● Activity:
Could you filter the records below and keep only the lines with the word "computer"?

● Extracted records:

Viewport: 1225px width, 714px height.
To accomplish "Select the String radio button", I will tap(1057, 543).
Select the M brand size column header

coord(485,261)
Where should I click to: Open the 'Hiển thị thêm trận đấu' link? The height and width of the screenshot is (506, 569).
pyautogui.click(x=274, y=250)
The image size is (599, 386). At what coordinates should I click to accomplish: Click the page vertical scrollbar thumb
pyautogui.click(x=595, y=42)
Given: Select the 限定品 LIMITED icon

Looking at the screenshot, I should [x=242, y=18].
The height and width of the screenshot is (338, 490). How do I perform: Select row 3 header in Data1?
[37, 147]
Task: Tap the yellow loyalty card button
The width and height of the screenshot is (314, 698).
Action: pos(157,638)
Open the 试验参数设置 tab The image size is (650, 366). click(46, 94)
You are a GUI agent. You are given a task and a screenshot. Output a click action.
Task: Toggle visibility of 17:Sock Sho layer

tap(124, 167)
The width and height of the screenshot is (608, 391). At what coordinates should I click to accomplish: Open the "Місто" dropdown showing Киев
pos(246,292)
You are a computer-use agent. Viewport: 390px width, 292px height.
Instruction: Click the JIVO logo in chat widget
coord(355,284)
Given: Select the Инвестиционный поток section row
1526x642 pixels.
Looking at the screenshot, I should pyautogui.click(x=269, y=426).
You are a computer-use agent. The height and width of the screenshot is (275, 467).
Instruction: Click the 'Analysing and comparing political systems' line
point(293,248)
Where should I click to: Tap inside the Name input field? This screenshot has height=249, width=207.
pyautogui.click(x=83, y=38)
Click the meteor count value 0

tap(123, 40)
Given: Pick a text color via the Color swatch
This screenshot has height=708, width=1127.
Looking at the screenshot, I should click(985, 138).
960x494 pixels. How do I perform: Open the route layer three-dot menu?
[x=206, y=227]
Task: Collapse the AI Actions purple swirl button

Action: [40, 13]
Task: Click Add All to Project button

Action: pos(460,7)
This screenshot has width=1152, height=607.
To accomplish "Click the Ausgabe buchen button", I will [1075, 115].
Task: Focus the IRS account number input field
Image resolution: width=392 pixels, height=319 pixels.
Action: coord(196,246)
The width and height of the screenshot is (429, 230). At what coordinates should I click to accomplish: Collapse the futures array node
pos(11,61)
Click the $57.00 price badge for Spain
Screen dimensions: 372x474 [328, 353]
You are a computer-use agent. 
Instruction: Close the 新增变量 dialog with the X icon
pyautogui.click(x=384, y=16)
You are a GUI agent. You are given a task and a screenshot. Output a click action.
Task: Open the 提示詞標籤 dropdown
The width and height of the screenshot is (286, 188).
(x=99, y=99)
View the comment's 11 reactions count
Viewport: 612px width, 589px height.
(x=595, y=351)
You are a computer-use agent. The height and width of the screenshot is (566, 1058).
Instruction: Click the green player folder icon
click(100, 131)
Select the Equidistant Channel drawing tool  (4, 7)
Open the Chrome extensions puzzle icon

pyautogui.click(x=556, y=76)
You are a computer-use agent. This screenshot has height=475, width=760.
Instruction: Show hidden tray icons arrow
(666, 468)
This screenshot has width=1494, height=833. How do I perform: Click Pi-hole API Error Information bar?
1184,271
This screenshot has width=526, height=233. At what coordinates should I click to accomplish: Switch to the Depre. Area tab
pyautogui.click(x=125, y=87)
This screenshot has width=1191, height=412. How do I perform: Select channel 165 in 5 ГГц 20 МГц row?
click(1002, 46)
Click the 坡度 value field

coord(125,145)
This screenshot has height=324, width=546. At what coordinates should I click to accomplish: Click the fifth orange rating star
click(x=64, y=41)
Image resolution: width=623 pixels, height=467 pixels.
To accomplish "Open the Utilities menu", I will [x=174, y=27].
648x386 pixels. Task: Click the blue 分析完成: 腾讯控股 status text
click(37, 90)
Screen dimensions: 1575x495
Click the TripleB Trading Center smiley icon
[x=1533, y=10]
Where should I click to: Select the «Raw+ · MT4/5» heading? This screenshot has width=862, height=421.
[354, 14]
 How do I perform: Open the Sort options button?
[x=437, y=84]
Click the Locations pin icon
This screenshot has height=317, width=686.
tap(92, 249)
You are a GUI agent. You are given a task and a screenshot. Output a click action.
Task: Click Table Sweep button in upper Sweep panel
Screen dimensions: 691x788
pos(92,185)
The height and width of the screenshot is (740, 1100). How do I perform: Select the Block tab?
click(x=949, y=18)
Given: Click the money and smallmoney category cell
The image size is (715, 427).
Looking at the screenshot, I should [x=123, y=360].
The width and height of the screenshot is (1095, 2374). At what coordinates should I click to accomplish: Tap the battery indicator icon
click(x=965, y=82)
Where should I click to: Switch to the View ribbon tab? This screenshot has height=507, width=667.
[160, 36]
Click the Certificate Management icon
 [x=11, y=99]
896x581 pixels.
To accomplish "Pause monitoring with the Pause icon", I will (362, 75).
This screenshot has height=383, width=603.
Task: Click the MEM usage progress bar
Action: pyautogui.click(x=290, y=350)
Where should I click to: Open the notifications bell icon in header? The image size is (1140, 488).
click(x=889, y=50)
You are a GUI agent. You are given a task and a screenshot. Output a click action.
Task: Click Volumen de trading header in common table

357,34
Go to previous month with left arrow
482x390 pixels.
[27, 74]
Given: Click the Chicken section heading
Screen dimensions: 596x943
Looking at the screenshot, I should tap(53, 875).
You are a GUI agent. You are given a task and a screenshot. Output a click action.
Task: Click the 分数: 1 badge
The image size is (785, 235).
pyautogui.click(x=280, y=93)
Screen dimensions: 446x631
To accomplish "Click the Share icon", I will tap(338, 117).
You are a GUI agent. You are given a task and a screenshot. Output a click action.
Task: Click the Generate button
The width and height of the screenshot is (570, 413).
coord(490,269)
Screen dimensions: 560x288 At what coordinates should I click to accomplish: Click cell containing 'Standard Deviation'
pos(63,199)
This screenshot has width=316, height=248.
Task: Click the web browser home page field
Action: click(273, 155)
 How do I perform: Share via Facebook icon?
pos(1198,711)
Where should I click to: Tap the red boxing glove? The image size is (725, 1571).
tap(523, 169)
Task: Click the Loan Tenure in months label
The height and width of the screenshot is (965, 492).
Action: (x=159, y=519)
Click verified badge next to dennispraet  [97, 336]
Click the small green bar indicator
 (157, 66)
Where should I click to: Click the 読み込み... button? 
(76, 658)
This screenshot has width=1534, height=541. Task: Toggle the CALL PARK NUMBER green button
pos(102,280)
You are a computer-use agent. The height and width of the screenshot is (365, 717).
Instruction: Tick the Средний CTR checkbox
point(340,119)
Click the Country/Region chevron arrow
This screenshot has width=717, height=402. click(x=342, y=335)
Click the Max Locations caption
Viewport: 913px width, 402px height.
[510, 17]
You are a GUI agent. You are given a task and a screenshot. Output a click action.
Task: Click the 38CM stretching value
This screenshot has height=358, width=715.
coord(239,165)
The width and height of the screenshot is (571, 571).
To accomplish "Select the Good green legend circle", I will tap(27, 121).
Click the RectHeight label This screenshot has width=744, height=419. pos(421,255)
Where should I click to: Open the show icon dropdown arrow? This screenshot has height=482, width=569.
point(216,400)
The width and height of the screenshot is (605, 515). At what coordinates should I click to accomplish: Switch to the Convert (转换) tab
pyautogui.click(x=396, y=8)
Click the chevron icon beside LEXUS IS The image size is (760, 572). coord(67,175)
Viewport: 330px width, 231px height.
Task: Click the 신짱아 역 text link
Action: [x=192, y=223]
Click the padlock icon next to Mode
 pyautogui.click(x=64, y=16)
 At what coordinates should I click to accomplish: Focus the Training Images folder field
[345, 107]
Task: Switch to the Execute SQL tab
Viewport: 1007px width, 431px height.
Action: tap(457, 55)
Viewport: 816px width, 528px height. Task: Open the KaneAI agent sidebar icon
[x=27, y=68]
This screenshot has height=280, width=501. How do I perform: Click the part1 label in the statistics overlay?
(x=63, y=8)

● Answer for this exercise:
You are a computer-use agent. Viewport: 390px width, 292px height.
You are a computer-use agent. The height and width of the screenshot is (275, 467).
You are a computer-use agent. 
You are a computer-use agent. The height and width of the screenshot is (566, 1058).
You are a computer-use agent. This screenshot has height=475, width=760.
You are a computer-use agent. The height and width of the screenshot is (365, 717).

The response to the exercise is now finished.